L’HUD di gioco, proprio come in The Elder Scrolls e Oblivion, è minimale e non sempre immediato: questo causa difficoltà principalmente durante attività complesse come il borseggio, mentre ne rallenta altre, che sia una trattativa di compravendita o un semplice passaggio di menu in menu.
L’altra faccia della moneta è che le attività offerte da Kingdom Come: Deliverance sono numerosissime: oltre alle missioni della campagna principale, che terranno impegnati i giocatori per circa trenta ore, il gioco offre tante quest opzionali, tutte estremamente diverse e che quasi sempre presentano più maniere per essere portate a termine.
Gioco d’azzardo, caccia e corteggiamento sono giusto alcuni esempi di come Kingdom Come: Deliverance punti a ricreare una condizione di vita sociale credibile per quel periodo storico. Il comportamento degli NPC di ogni luogo varia in base alla reputazione di Henry, a sua volta influenzato sia dalle scelte compiute, quanto dal modo di presentarsi in pubblico, tra qualità e condizioni del vestiario e atteggiamenti nei confronti della popolazione.
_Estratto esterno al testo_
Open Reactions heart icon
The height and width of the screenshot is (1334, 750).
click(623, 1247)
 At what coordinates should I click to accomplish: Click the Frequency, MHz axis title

Kingdom Come: Deliverance è un prodotto con senza dubbio con molti limiti e difetti, un lavoro che affianca elementi estremamente grezzi a dialoghi, inquadrature e riscostruzioni storiche gestite maniacalmente. È uno dei casi in cui il valore “amore” andrebbe inserito tra i fattori da tenere in considerazione in sede di giudizio: si tratta di un titolo assolutamente non per tutti e ben lontano dal feeling da classico gioco di ruolo con elementi fantastici, ma che se preso nel modo giusto riesce a trasmettere tutta la passione degli sviluppatori e la loro dedizione nel dar vita a delle ottime idee, non sempre con successo.